After some time, He helps me to sit up. I still feel weak, but better than I had. With compassion, He looks at me. Finally, He speaks, “Let me anoint you. This process is difficult and the flies must not take hold of those places that are hurting right now.” In His hand I see anointing oil.
I find I cannot speak, I am still too worn, but I nod, welcoming His tender ministrations to me. Purposefully, He anoints my eyes, my ears and my heart. The oil is soothing, it seems to strengthen me, to clear my thoughts. I look about with a renewed vision and notice that the thorns seem to have shrunk back somewhat. The difference seems only minutely noticeable, but I am sure the canes have pulled back. Moreover, the vines seem to be thinner now. I wonder if I am imagining things, but no, I am certain of it. I catch a glance of the walls beyond the thorns and it seems the outer walls have changed too. Although less certain of it than I am of the changes in the thorns, I believe that the walls are no longer stone, but of iron bars now.
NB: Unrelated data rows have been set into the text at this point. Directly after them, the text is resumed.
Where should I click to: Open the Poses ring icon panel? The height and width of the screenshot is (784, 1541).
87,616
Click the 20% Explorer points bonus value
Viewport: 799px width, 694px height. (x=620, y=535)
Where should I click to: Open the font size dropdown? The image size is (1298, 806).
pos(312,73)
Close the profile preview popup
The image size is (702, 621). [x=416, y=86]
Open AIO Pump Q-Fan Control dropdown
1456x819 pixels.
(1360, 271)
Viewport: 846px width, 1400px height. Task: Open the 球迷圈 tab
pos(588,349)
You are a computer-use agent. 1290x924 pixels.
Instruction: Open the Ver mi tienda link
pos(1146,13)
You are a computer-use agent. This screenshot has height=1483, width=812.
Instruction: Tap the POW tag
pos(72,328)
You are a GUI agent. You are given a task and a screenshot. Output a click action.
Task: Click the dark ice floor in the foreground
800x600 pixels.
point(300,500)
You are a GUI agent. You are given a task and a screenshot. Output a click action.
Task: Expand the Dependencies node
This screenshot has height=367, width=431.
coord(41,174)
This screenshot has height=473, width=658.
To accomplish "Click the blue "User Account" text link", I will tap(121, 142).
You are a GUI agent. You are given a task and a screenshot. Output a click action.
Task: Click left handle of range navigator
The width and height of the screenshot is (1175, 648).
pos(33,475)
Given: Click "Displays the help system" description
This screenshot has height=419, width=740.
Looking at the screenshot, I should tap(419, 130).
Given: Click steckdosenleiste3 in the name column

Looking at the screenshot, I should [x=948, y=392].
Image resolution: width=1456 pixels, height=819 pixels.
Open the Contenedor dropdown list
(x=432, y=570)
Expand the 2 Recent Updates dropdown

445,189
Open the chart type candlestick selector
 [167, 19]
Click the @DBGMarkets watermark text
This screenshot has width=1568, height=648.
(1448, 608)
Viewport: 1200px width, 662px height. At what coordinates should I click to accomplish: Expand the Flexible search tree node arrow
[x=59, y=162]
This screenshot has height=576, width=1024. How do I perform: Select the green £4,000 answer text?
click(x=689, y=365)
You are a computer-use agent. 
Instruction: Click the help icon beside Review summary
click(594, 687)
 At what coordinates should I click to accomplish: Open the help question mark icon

I try to see this more clearly, but am distracted as He begins to speak to me.
“We are not finished here yet.” He pauses while I refocus my attention to Him. “Come closer to Me.” He reaches His hand out to me. “I must correct you now too.” I am filled with sorrow at the mention of further correction. But still, I take His hand, moving carefully to Him. He begins.
I suddenly see my pride, the depth of my pride. I have chosen to believe that I do not need anyone, that I can do it all alone. Deep within, I see myself as the exception to the rules that everyone needs connection.
“Oh, Papa, forgive me! Forgive me! I repent of this pride! Forgive me!” I cry out, writhing under the pain of these revelations. I want Him to be easier on me, I came willingly! But He does not relent.
Pride! Disobedience! Idolatry! I know I must be faithless too. Who am I? Who am I? I do not know who I am any more. My sense of self has always been in all that I have done and now I find that it is all worthless! Who am I?
“I will show you.” He breaks in to my agitated thoughts.
I am afraid! Afraid of what I will see. I fear it will be something awful. I could have control over what I do, control what I was, but now I am out of control and I am afraid.
“Look.” He directs. I desperately want to disobey, but I cannot. I fear His rebuke too much. The memory of His recent rebuke is too fresh to ignore.
In His hand is a large basin, filled with water. The setting sun reflects in the water. Reluctantly, I look into the water and see a face I do not recognize. Who is this? Is this me? I cannot make out the features of the face.
“Let me show you what others see when they look at you.” He tells me, but still I cannot see the reflection clearly.
The harder I try to see, the louder a voice in the background becomes. I close my eyes briefly trying to listen to the sound. It becomes clearer as I listen. It speaks to me ‘You are not wanted, no one will want you.’ It says. I am overwhelmed by the sense of being unwanted, of not fitting in, or being a part.
I reel with the strength of this understanding, sinking down with the weight of it.
“Wait!” His voice is commanding. “Not yet, you are not yet ready. You must rest first.”
The strength of His direction breaks the grip that the voice has on me and I am grateful. He wraps His arm about me, drawing me into Him, to lean on Him. I rest my head upon His chest and I sleep.